This recipe replaces mayonnaise with Greek yogurt for a lighter, high-protein chicken salad. It is simple to prepare and perfect for quick lunches or meal prepping.
Author:avainthekitchen
Prep Time:10 min
Cook Time:0 min
Total Time:40 min
Yield:4 servings 1x
Category:Lunch
Method:Mixing
Cuisine:American
Diet:Low Fat
Ingredients
Scale
3 cups cooked, shredded chicken (rotisserie chicken works well)
1 cup plain Greek yogurt (full-fat or 2% recommended for texture)
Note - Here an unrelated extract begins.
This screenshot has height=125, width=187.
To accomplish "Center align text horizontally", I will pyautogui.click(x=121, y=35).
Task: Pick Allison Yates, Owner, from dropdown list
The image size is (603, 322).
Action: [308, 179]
1/2 cup celery, finely diced
1/4 cup red onion, finely minced
2 tablespoons fresh parsley, chopped
1 tablespoon Dijon mustard
1 tablespoon fresh lemon juice
1/2 teaspoon salt
1/4 teaspoon black pepper
Optional additions: 1/2 cup halved grapes or 1/2 cup chopped apple for sweetness and crunch
Instructions
Place the shredded chicken in a medium mixing bowl.
In a separate small bowl, whisk together the Greek yogurt, Dijon mustard, and lemon juice until smooth.
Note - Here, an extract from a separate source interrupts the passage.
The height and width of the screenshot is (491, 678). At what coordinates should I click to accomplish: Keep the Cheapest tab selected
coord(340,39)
Add the minced red onion, diced celery, and fresh parsley to the yogurt mixture. Stir to combine.
Pour the yogurt dressing over the shredded chicken.
Gently fold all ingredients together until the chicken is evenly coated. If using, add grapes or apple now.
Season with salt and pepper. Taste and adjust seasoning as needed.
Cover the bowl and chill in the refrigerator for at least 30 minutes before serving. This allows the flavors to blend.
Notes
For the best texture, use plain, unsweetened Greek yogurt. Avoid non-fat yogurt if you prefer a richer mouthfeel.
This salad is excellent for meal prep. Store it in an airtight container in the refrigerator for up to four days.
Serve this high-protein lunch idea on whole-grain bread, in lettuce cups for a low-carb option, or with crackers.